You are viewing a plain text version of this content. The canonical link for it is here.
Posted to common-user@hadoop.apache.org by stan lee <le...@gmail.com> on 2010/05/18 17:44:59 UTC

Do we need to install both 32 and 64 bit lzo2 to enable lzo compression and how can we use gzip compressoin codec in hadoop

Hi Guys,

I am trying to use compression to reduce the IO workload when trying to run
a job but failed. I have several questions which needs your help.
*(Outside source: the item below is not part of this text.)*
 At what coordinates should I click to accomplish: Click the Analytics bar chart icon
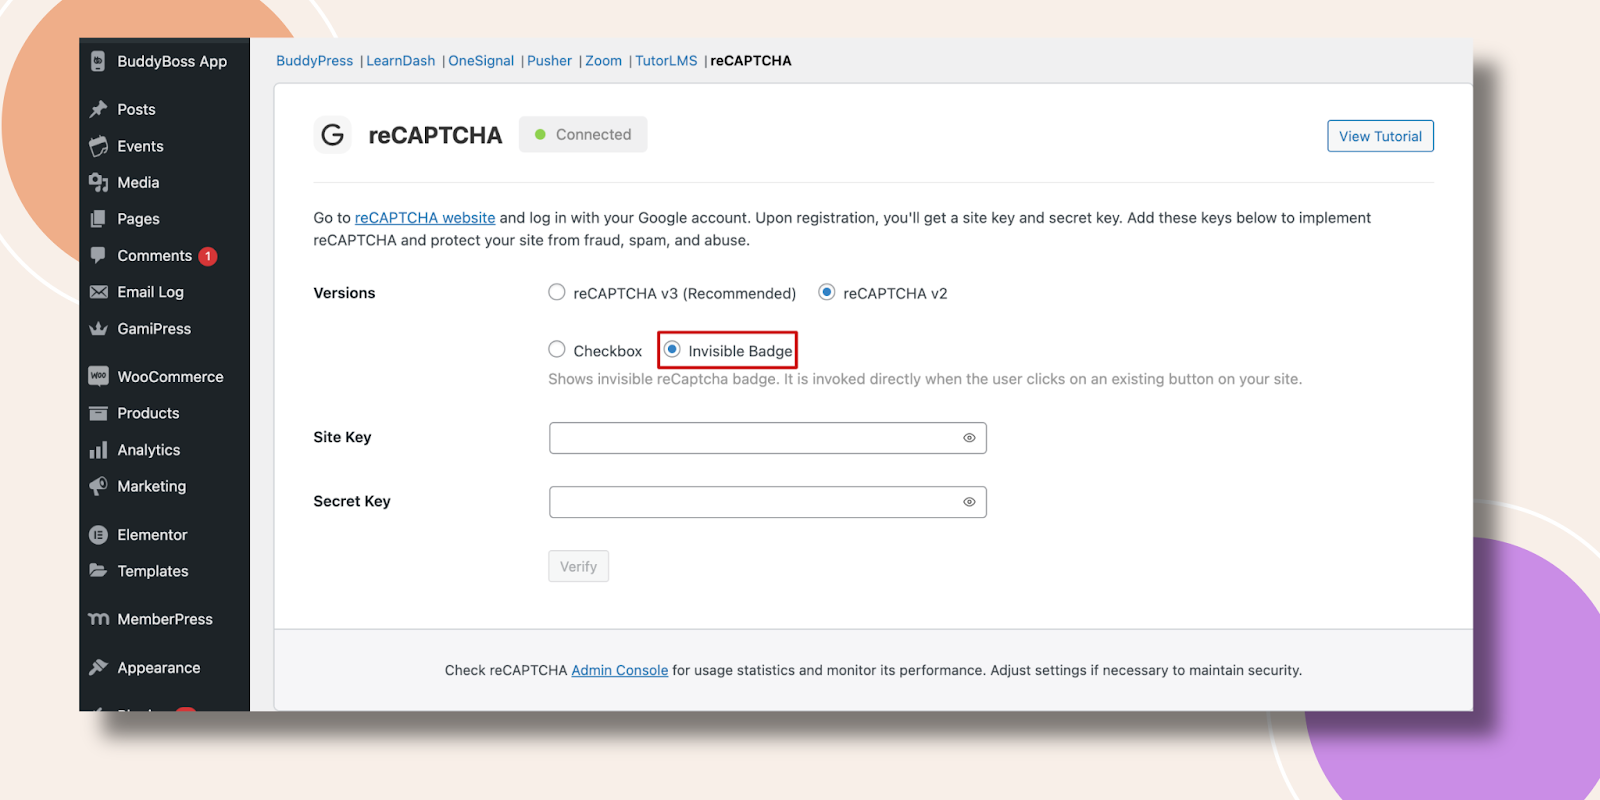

For lzo compression, I found a guide
http://code.google.com/p/hadoop-gpl-compression/wiki/FAQ, why it said "Note
that you must have both 32-bit and 64-bit liblzo2 installed" ? I am not sure
whether it means that we also need 32bit liblzo2 installed even when we are
on 64bit system. If so, why?

Also if I don't use lzo compression and tried to use gzip to compress the
final reduce output file, I just set below value in mapred-site.xml, but
seems it doesn't work(how can I find the final .gz file compressed? I used
"hadoop dfs -l <dir>" and didn't find that.). My question: can we use gzip
to compress the final result when it's not streaming job? How can we ensure
that the compression has been enabled during a job execution?

<property>
       <name>mapred.output.compress</name>
       <value>true</value>
</property>

Thanks!
Stan Lee

Re: Do we need to install both 32 and 64 bit lzo2 to enable lzo compression and how can we use gzip compressoin codec in hadoop

Posted by Ranjit Mathew <ra...@yahoo-inc.com>.
On Wednesday 19 May 2010 04:08 PM, stan lee wrote:
> Thanks Harsh, Hong and Ted. I still have question on how to build native
> library for gzip compression type?  I found below information from wiki:
> ******************************************************************************
> In particular the various packages you would need on the target platform
> are:
>
>     - C compiler (e.g. GNU C Compiler<http://gcc.gnu.org/>)
>     - GNU Autools Chain: autoconf<http://www.gnu.org/software/autoconf/>,
>     automake<http://www.gnu.org/software/automake/>,
> libtool<http://www.gnu.org/software/libtool/>
>     - zlib-development package (stable version>= 1.2.0)
>     - lzo-development package (stable version>= 2.0)
>
> Once you have the pre-requisites use the standard build.xml and pass along
> the compile.native flag (set to true) to build the native hadoop library:
>
> $ ant -Dcompile.native=true<target>
>   ***************************************************************************
> So what's the meaning of development package here? I know for lzo it's there
> is hadoop-lzo package..but what's that for gzip? I think gzip is written in
> c programe and shouldn't be built using ant/ivy?   Sorry that I am just a
> beginner to knock the door of hadoop. Thanks for answer for advance!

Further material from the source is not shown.